What you should do: Beneath this task is a listing. Count its lines that contain "screenshot" and answer with the number only.

Data to process:

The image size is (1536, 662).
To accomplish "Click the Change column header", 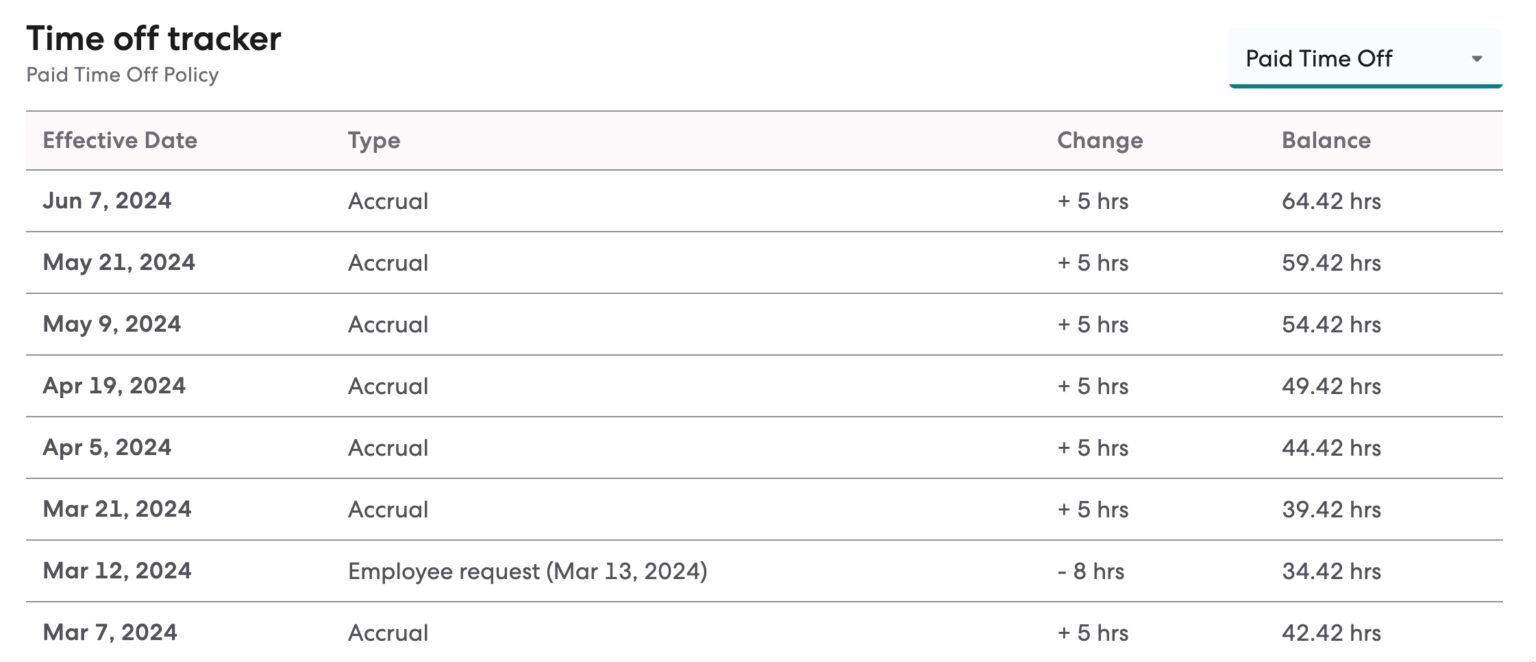I will pos(1099,141).
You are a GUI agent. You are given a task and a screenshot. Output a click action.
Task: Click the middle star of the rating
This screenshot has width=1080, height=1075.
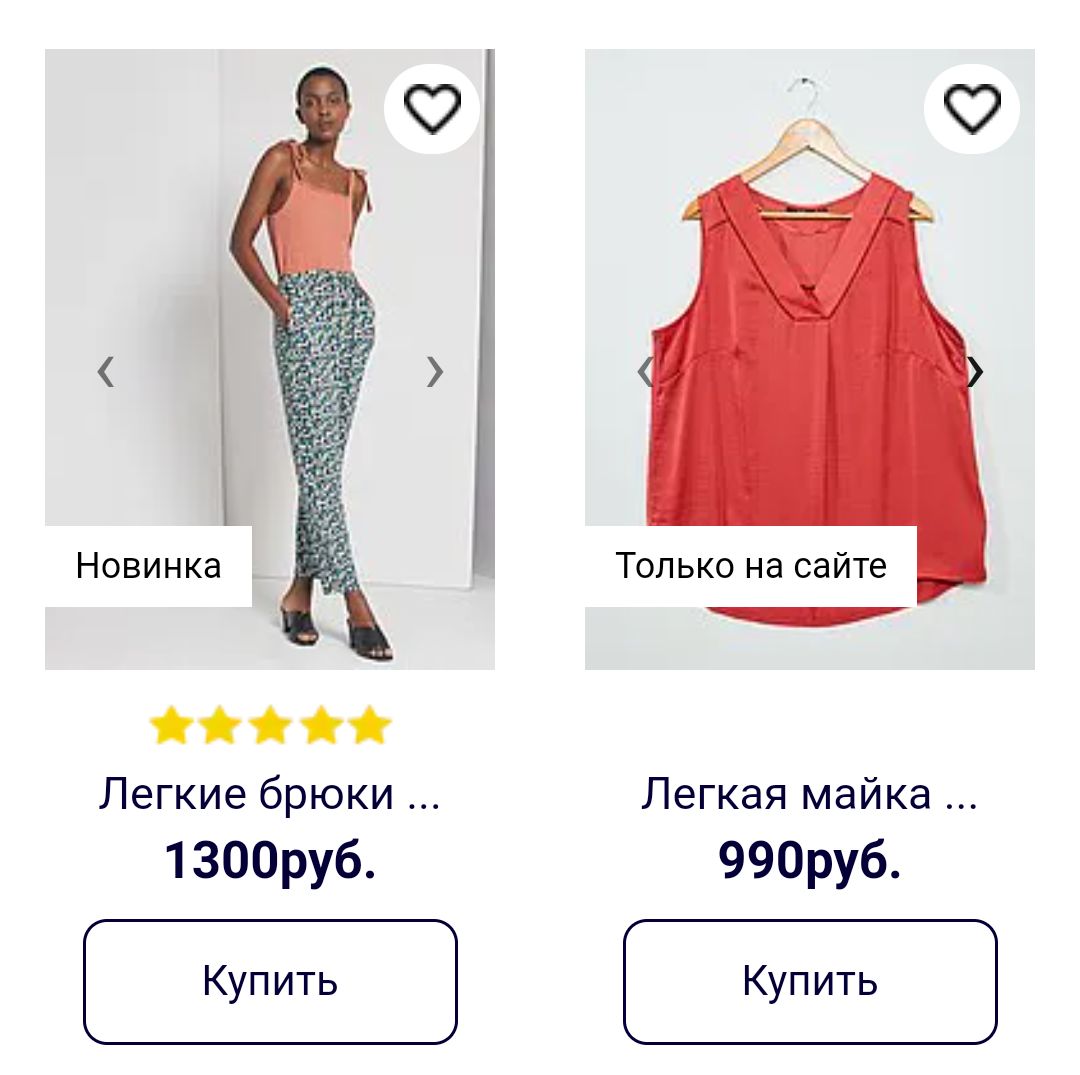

Response box: 2